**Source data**
+ + + + + + +

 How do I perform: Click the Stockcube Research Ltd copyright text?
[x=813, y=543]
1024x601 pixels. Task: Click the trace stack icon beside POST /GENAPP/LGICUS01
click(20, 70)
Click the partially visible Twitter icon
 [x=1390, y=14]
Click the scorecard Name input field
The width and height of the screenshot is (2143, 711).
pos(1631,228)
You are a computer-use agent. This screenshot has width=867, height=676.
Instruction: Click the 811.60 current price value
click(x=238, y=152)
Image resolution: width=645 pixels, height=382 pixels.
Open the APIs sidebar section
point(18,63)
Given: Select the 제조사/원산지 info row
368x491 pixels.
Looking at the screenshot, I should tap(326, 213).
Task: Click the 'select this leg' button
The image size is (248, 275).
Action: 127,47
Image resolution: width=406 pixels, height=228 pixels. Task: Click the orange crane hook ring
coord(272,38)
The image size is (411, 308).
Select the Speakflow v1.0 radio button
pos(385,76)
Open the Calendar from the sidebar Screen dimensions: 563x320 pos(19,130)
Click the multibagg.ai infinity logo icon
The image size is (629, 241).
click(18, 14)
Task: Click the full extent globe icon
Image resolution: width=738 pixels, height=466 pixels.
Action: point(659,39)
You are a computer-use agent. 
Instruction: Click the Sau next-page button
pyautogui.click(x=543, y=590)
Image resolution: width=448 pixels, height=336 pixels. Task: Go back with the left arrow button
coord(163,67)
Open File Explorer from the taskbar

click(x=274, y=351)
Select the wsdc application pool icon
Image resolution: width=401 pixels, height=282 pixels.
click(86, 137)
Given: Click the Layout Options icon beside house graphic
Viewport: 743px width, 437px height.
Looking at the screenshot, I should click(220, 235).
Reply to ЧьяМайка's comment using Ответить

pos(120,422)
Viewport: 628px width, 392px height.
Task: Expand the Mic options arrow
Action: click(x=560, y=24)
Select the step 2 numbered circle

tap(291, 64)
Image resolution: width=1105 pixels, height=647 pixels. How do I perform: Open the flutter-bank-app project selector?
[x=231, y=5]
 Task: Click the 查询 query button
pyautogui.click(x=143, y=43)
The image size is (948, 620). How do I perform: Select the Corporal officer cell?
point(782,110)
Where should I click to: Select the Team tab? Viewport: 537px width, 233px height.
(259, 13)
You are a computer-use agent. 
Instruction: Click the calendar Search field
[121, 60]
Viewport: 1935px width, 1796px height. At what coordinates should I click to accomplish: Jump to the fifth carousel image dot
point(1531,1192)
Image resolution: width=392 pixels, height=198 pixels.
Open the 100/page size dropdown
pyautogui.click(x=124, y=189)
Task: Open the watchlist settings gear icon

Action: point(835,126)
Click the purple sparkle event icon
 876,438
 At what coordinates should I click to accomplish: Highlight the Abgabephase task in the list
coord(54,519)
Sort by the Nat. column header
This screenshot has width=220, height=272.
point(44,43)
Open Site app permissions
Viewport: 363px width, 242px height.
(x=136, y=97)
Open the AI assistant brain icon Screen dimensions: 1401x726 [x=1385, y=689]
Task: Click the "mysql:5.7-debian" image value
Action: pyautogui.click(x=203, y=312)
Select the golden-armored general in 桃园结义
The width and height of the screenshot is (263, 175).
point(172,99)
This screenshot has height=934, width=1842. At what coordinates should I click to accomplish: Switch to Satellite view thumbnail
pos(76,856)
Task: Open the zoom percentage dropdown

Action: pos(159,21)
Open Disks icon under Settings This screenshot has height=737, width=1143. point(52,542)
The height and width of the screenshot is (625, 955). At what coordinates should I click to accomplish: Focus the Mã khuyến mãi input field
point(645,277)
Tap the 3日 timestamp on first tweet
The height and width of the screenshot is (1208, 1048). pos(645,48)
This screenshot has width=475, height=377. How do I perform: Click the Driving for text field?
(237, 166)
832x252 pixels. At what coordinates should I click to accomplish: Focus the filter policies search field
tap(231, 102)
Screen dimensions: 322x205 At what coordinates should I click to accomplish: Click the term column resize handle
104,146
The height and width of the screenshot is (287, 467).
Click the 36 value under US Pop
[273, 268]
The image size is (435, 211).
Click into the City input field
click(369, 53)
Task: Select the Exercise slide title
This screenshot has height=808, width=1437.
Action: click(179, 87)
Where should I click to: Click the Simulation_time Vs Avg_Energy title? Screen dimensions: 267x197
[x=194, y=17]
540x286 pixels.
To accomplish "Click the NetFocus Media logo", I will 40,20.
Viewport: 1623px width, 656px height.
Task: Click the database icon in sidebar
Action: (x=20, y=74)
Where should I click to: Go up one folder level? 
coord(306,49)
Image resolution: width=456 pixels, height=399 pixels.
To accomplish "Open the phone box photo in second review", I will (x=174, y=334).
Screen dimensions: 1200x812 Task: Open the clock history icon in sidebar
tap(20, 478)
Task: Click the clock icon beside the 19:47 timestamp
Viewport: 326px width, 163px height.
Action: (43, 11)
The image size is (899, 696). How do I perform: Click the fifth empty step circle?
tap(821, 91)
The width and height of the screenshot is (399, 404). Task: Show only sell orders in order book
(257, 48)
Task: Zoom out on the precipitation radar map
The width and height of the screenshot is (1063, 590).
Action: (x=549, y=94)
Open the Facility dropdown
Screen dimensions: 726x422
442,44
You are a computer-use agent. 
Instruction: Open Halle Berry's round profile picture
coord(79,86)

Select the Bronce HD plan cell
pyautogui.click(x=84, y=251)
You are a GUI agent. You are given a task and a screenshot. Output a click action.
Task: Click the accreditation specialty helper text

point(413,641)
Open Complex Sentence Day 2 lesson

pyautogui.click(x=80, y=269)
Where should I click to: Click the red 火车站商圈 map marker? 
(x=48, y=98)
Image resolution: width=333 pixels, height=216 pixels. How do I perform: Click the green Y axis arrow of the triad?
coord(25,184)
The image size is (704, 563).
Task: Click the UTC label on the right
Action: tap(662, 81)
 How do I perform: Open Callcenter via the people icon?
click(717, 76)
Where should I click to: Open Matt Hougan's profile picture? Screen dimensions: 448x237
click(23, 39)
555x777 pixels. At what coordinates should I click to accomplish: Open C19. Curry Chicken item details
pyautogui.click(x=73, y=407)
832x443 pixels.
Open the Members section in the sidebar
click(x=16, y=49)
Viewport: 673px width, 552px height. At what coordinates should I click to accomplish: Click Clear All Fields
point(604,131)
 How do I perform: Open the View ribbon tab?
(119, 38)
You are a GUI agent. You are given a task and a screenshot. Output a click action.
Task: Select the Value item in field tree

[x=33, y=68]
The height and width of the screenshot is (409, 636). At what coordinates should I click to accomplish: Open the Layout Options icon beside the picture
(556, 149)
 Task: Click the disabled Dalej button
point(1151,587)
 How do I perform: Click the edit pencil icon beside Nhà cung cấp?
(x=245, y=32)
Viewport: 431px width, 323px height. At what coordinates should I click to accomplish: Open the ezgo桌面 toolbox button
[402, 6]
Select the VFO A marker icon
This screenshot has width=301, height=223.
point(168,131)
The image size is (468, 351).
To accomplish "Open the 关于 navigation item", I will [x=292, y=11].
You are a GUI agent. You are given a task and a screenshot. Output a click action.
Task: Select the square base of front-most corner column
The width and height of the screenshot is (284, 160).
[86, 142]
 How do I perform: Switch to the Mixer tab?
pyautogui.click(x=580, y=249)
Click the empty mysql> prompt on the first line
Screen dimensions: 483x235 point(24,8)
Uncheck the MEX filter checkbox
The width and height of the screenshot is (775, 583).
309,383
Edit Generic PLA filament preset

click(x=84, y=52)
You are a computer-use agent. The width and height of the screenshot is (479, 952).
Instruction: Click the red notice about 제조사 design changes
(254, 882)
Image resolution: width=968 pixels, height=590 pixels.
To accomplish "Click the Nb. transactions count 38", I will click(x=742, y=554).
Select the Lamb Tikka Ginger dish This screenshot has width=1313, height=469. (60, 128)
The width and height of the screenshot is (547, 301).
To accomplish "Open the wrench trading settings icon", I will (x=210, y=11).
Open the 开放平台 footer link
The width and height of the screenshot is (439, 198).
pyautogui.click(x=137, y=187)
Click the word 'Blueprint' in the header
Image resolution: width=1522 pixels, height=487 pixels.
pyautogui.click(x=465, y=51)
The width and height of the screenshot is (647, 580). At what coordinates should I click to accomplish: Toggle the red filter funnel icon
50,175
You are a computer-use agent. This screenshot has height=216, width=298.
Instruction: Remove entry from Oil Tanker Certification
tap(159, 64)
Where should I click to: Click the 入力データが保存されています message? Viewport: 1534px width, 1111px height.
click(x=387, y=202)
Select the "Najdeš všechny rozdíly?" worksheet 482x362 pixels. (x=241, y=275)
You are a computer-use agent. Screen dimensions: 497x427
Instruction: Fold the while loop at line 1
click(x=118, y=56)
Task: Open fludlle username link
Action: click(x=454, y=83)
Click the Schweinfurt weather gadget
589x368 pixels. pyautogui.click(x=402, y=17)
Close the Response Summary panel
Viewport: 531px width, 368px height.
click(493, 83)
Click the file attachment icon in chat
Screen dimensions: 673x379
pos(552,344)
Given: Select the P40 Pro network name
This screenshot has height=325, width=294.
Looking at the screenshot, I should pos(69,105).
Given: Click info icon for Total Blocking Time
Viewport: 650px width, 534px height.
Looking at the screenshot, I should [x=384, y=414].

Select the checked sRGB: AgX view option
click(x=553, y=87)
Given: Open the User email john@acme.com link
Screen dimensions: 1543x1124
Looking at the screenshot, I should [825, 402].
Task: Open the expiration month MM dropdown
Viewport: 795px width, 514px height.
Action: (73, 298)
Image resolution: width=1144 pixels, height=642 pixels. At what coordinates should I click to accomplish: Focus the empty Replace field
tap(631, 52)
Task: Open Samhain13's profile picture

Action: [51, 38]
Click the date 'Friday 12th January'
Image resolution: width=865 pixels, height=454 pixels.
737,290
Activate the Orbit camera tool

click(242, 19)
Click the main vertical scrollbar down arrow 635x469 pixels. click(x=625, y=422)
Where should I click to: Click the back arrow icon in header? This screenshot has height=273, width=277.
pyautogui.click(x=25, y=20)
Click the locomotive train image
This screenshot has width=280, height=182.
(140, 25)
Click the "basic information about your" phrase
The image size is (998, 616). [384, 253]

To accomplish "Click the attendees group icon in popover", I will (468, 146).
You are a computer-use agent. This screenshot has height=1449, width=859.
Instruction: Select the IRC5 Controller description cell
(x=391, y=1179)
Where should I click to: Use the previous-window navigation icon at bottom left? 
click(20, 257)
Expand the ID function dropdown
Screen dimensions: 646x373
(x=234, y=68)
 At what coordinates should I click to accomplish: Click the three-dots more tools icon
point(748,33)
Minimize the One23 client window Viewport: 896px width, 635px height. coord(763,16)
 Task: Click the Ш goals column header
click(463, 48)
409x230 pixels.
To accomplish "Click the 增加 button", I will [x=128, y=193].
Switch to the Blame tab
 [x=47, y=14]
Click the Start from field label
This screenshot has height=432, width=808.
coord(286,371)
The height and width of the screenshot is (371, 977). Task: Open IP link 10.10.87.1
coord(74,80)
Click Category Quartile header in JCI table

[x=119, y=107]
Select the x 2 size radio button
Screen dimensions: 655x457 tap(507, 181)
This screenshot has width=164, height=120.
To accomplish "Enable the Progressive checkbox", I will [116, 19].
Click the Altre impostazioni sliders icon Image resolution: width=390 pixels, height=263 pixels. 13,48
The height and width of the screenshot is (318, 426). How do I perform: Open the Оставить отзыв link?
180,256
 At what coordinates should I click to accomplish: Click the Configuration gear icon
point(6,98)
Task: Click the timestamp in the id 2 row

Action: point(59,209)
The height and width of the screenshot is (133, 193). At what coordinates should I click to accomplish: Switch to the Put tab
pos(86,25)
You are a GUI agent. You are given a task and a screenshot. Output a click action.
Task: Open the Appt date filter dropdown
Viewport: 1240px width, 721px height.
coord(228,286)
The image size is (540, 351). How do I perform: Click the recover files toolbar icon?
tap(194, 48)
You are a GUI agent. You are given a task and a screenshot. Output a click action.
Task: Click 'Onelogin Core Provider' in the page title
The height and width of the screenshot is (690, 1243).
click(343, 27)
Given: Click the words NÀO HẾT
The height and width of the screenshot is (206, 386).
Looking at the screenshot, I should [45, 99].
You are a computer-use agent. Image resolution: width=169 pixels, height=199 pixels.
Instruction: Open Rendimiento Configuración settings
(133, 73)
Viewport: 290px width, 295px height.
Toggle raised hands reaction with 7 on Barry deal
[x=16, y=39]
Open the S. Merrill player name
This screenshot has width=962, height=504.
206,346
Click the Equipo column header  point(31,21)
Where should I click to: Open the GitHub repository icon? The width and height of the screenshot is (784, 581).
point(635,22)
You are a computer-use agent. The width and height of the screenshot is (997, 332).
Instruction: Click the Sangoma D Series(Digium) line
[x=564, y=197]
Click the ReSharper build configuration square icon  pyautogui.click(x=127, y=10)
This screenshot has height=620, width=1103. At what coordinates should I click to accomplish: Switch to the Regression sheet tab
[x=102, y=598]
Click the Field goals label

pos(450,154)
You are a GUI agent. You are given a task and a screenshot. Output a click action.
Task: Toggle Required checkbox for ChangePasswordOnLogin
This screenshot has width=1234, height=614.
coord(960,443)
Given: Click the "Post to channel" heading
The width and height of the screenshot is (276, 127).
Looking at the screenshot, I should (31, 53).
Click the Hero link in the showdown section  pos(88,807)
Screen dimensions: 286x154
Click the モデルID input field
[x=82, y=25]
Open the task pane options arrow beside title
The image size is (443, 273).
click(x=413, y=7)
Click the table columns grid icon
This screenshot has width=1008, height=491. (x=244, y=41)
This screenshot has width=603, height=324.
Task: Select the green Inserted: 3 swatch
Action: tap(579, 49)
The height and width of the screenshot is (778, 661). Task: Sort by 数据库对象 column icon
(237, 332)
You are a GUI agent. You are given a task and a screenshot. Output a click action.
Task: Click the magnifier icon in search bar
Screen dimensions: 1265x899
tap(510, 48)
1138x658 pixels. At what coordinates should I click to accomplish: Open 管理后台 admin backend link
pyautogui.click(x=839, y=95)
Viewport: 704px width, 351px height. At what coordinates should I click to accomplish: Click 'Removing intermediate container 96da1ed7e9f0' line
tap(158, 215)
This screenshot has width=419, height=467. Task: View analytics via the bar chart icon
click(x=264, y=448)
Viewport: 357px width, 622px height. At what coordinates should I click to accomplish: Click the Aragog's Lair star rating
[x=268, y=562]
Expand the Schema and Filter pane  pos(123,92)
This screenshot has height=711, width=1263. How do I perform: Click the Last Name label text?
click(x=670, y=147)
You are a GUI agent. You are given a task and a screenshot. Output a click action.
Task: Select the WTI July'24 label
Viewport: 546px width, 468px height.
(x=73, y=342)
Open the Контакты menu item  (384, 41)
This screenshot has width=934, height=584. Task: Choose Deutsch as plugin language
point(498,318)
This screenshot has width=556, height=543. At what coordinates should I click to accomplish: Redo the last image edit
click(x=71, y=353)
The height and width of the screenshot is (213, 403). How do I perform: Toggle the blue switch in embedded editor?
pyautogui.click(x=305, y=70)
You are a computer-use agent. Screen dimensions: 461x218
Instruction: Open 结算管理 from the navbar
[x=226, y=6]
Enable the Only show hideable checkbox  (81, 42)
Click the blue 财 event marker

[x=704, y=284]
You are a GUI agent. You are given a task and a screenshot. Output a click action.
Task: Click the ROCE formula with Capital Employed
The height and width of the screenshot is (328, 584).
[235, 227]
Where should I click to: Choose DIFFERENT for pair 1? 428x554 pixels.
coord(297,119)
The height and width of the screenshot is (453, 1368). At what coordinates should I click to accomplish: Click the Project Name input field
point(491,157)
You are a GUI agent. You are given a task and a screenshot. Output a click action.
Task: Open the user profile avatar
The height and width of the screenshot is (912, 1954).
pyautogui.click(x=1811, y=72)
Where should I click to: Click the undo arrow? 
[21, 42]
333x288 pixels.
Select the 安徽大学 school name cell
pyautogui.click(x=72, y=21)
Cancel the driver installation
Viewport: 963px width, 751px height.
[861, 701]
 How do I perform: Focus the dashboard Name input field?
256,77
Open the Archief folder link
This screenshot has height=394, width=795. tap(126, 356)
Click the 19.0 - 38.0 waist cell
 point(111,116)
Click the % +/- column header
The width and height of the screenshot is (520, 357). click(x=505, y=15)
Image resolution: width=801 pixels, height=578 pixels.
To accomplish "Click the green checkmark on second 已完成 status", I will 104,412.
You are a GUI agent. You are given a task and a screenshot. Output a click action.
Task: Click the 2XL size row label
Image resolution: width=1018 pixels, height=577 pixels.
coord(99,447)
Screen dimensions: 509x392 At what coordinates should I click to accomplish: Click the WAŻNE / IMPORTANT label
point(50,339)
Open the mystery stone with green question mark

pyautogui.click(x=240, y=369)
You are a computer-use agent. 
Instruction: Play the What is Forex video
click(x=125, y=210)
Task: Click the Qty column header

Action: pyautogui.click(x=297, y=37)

+ + + + + + +

**PROBLEM DETAILS**
Reproduce verbatim the lines above, from the line with "Task: Select the square" through the line with "The width and height of the screenshot is (547, 301).".

**EXERCISE SOLUTION**
Task: Select the square base of front-most corner column
The width and height of the screenshot is (284, 160).
[86, 142]
 How do I perform: Switch to the Mixer tab?
pyautogui.click(x=580, y=249)
Click the empty mysql> prompt on the first line
Screen dimensions: 483x235 point(24,8)
Uncheck the MEX filter checkbox
The width and height of the screenshot is (775, 583).
309,383
Edit Generic PLA filament preset

click(x=84, y=52)
You are a computer-use agent. The width and height of the screenshot is (479, 952).
Instruction: Click the red notice about 제조사 design changes
(254, 882)
Image resolution: width=968 pixels, height=590 pixels.
To accomplish "Click the Nb. transactions count 38", I will click(x=742, y=554).
Select the Lamb Tikka Ginger dish This screenshot has width=1313, height=469. (60, 128)
The width and height of the screenshot is (547, 301).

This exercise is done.